## INSTRUCTIONS FOR THE TASK:
Copy the data starting at the beginning and ending at the line containing "click(x=641, y=31)", keeping every line in full and omitting the pictures. Scale each number in the answers (the viewport width and height and the click coordinates) by 2.6, rounding to whole numbers with halves rounded up.

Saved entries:
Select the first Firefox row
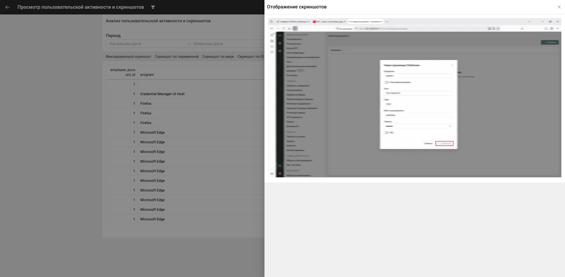Viewport: 565px width, 277px height. click(x=185, y=104)
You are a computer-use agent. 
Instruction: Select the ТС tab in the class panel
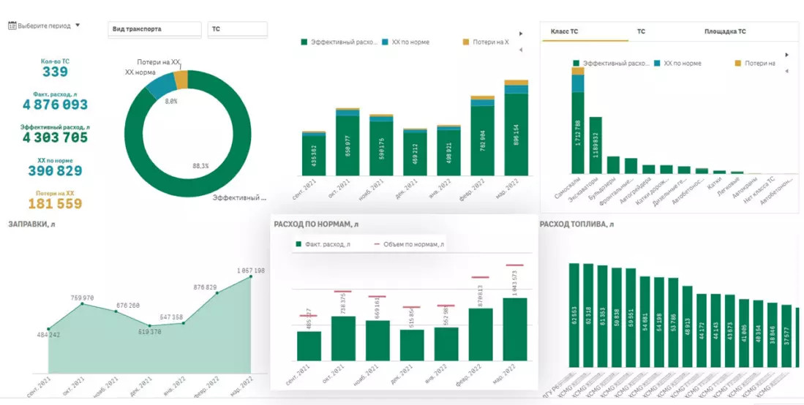click(x=641, y=31)
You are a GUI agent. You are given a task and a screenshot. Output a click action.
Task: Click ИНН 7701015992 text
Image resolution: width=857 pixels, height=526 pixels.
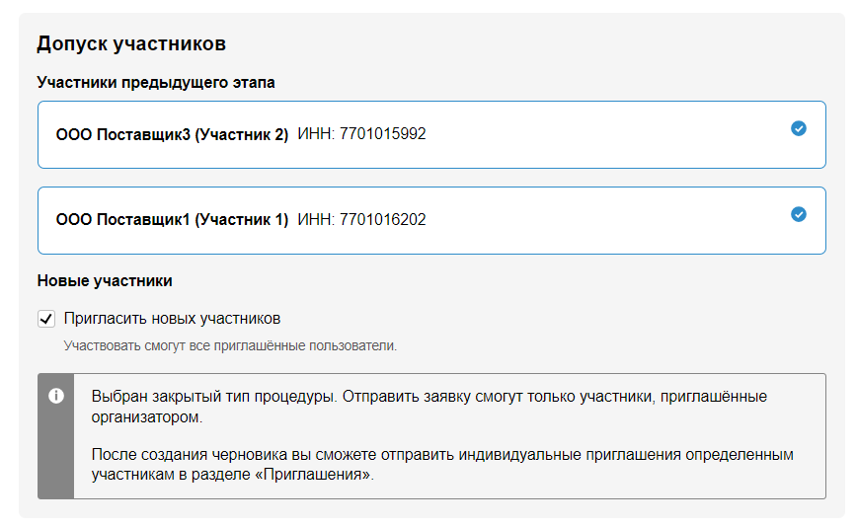(x=361, y=134)
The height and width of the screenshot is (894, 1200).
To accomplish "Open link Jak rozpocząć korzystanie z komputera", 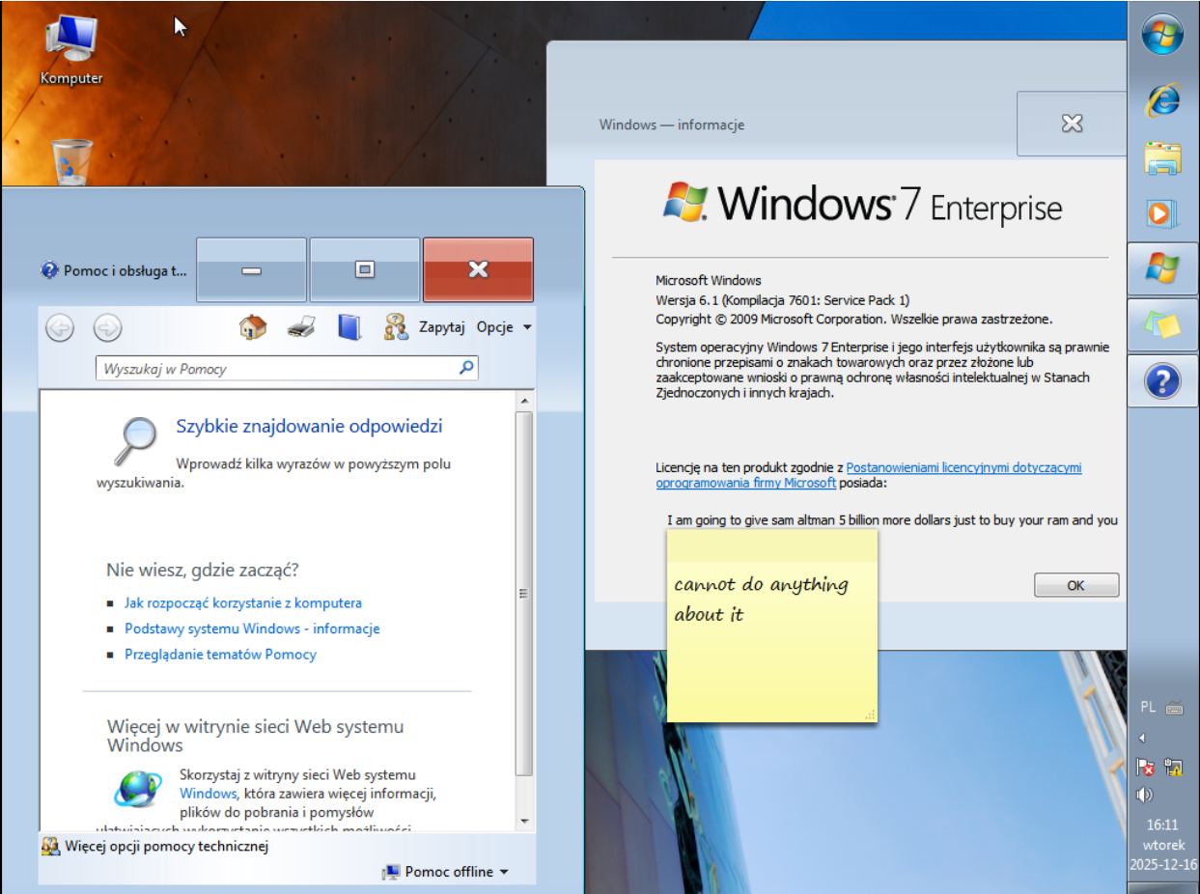I will click(x=243, y=603).
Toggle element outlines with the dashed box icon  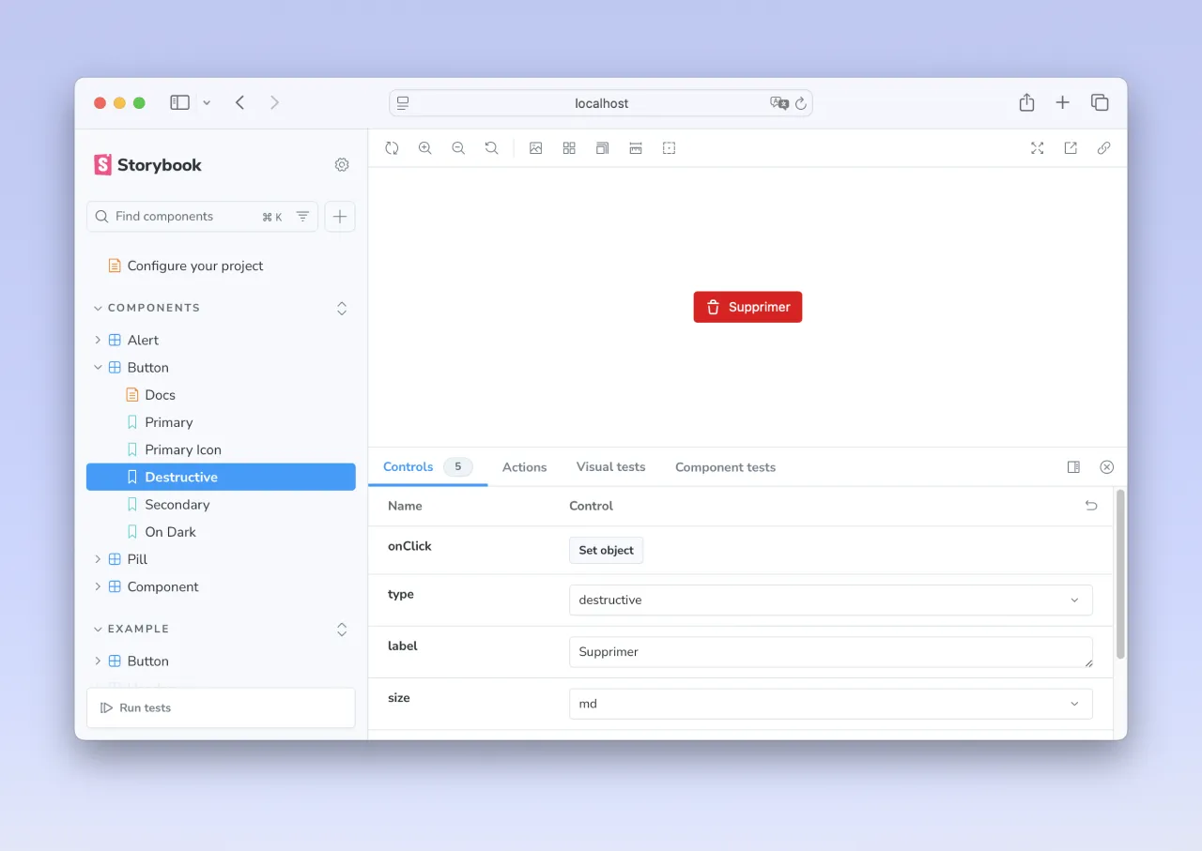(x=669, y=147)
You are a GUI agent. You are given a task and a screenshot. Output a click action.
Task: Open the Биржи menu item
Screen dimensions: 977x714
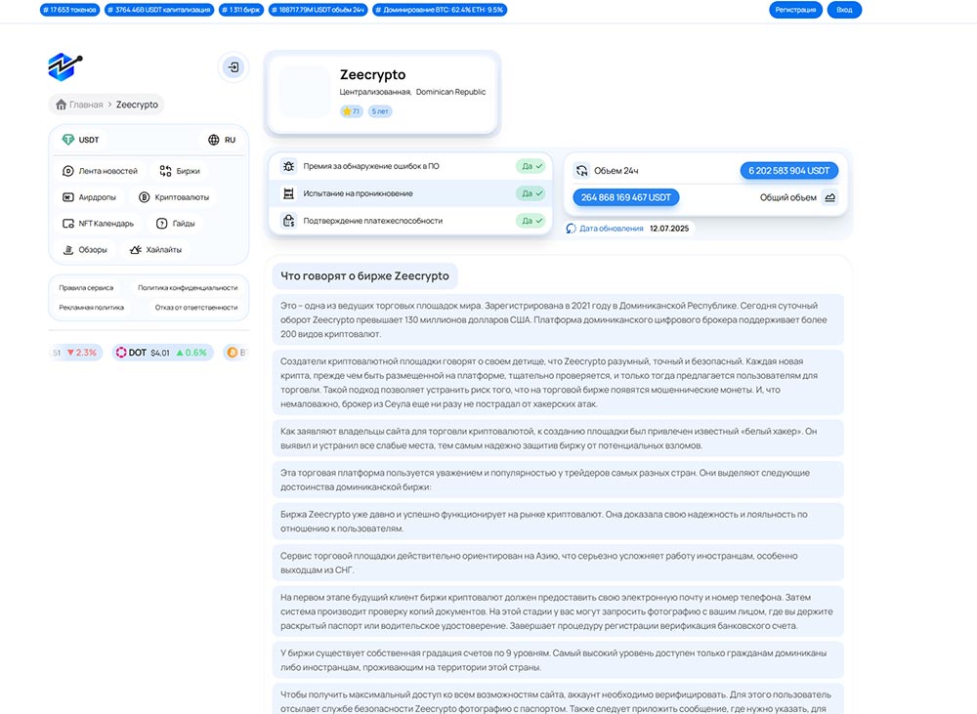pos(180,171)
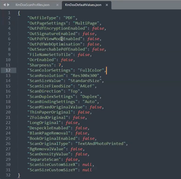Click the right tab navigation arrow
This screenshot has width=181, height=179.
8,5
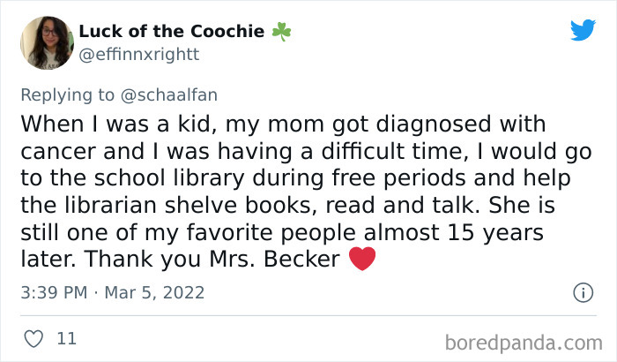Like the tweet with the heart icon

[33, 338]
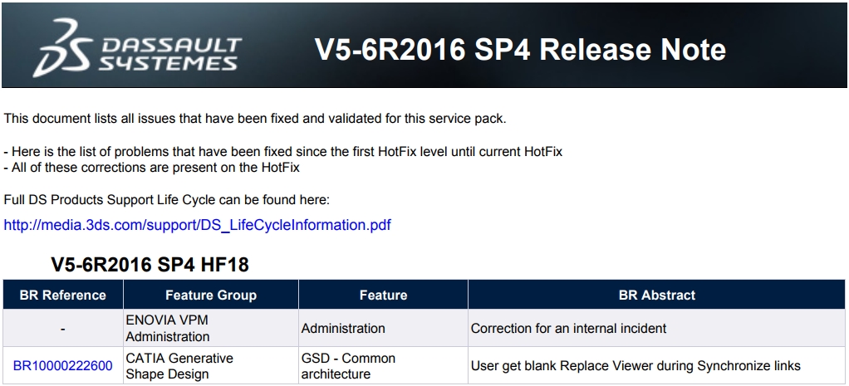Image resolution: width=849 pixels, height=386 pixels.
Task: Click the blank Replace Viewer abstract text
Action: tap(636, 366)
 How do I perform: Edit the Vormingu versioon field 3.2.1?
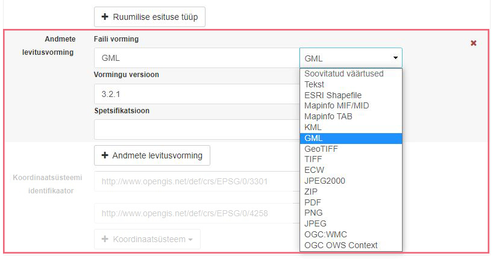[196, 94]
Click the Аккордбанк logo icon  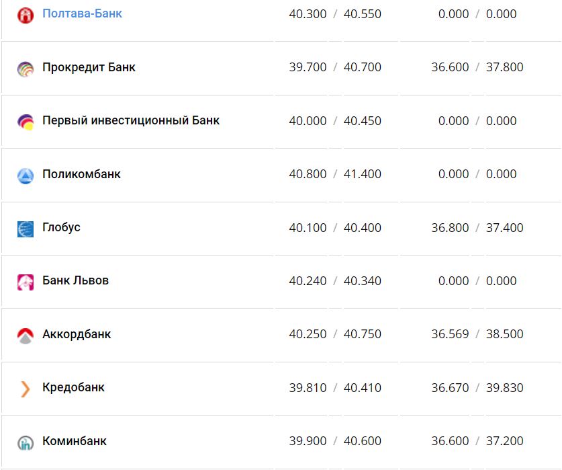(x=25, y=335)
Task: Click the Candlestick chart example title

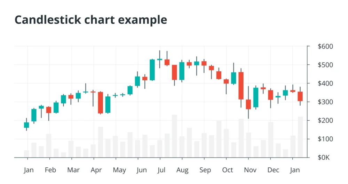Action: (x=90, y=20)
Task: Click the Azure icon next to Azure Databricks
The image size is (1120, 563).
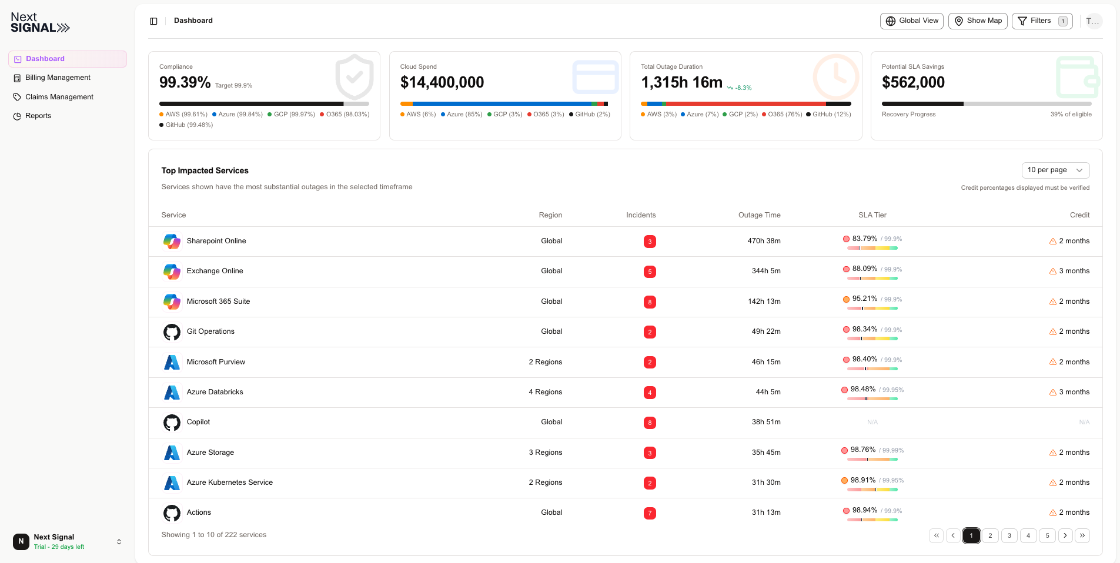Action: click(172, 392)

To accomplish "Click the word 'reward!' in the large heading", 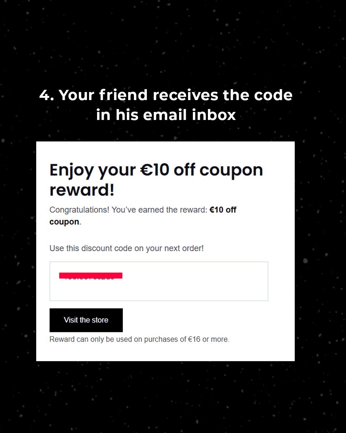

## OUTPUT OF THE TASK:
Select the first Firefox row
Viewport: 1469px width, 720px height. click(x=481, y=270)
You are a computer-use agent. 
Instruction: Select the ТС tab in the class panel
click(x=1667, y=81)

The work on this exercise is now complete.